Subject: Re: YEY Failure Analysis
Or you might want to read the book Fooled by Randomness by Nassim Taleb.

Were folks fooled when we thought it worked? or when we thought it didn't work?

Seems like there are three main possibilities to explain these observations about screen performance:
- fooled by randomness
- post discovery or herd effect
- conditions at certain times favor a strategy and at other times they don't

YEY would seem not to be in the second camp, as it performed well for years after it was discovered (as I recall - have not used it or studied it).
I guess it could be the first, or the third.

For the first camp, we'd have to have randomness on the scale of years to explain the observations. I guess that is possible.
Usually, I'm mentally in the third camp. One could run ANOVA type statistical analyses on YEY performance using different possible factors.
For example whether fed policy/interest rates are rising, falling, or stable. Is performance correlated to employment numbers, other macro economic conditions.
Or to the dominance of mega-caps? Or even which party is in power? (I presume not).
These larger scale factors will come and go; interest rates will rise and fall, and mega-caps will not always be in favor. So who knows.
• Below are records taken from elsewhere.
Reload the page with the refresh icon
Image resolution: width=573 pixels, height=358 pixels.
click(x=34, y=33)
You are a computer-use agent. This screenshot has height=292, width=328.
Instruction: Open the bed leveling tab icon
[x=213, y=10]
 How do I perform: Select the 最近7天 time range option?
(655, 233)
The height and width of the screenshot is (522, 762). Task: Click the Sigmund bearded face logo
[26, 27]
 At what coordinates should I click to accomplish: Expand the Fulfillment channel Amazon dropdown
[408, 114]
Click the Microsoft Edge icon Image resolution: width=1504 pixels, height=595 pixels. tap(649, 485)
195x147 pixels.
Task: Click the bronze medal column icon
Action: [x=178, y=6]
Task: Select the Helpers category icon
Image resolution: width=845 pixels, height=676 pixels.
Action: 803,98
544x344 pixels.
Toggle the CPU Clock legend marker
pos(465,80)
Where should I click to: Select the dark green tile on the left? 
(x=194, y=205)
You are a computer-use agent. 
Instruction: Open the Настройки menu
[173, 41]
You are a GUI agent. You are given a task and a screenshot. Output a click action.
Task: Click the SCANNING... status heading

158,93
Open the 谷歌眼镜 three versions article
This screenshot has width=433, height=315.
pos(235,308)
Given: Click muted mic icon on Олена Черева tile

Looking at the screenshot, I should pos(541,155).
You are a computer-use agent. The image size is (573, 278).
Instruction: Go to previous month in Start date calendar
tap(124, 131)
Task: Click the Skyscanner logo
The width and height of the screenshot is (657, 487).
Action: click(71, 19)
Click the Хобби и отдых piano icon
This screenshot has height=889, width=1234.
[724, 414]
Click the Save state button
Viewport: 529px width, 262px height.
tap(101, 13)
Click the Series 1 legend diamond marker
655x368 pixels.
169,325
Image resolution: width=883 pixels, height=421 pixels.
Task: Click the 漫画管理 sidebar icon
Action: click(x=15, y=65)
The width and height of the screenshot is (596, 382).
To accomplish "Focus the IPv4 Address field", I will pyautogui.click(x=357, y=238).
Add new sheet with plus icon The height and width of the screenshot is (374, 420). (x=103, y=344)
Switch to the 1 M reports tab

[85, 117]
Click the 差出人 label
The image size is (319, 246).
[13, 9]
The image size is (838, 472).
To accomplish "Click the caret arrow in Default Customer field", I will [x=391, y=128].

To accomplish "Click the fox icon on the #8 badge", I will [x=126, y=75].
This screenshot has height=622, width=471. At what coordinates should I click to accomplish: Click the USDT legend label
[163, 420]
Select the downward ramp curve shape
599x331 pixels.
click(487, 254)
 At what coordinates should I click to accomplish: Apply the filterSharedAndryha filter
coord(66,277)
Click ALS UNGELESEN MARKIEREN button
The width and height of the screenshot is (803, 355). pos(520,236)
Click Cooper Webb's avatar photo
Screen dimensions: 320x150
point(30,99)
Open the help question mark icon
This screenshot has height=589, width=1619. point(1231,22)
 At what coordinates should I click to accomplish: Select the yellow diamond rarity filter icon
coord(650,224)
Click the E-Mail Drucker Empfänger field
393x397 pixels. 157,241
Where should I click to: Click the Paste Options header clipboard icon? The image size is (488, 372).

Coincidentally, I happened to be looking a few days ago at the Big_Jump screen which there was a thread about back in 2015.
Robbie and Ray were going at it, and Robbie posted this http://www.datahelper.com/mi/s...... which showed a 42% return from 1987-2015.
What do you think it was from 2015 to the end of the pandemic? It crashed, 0% return through to the bottom of the pandemic in late March 2020.
And from then until now? It's back at about 46% CAGR, indistinguishable from the earlier period 1987-2015.

SiPro screens are much harder to interpret than something like YEY.
But my feeling is that screens can suddenly "work" again, that it's not just randomness.
I don't trust my feelings though, so a deep dive into screen performance would indeed be nice.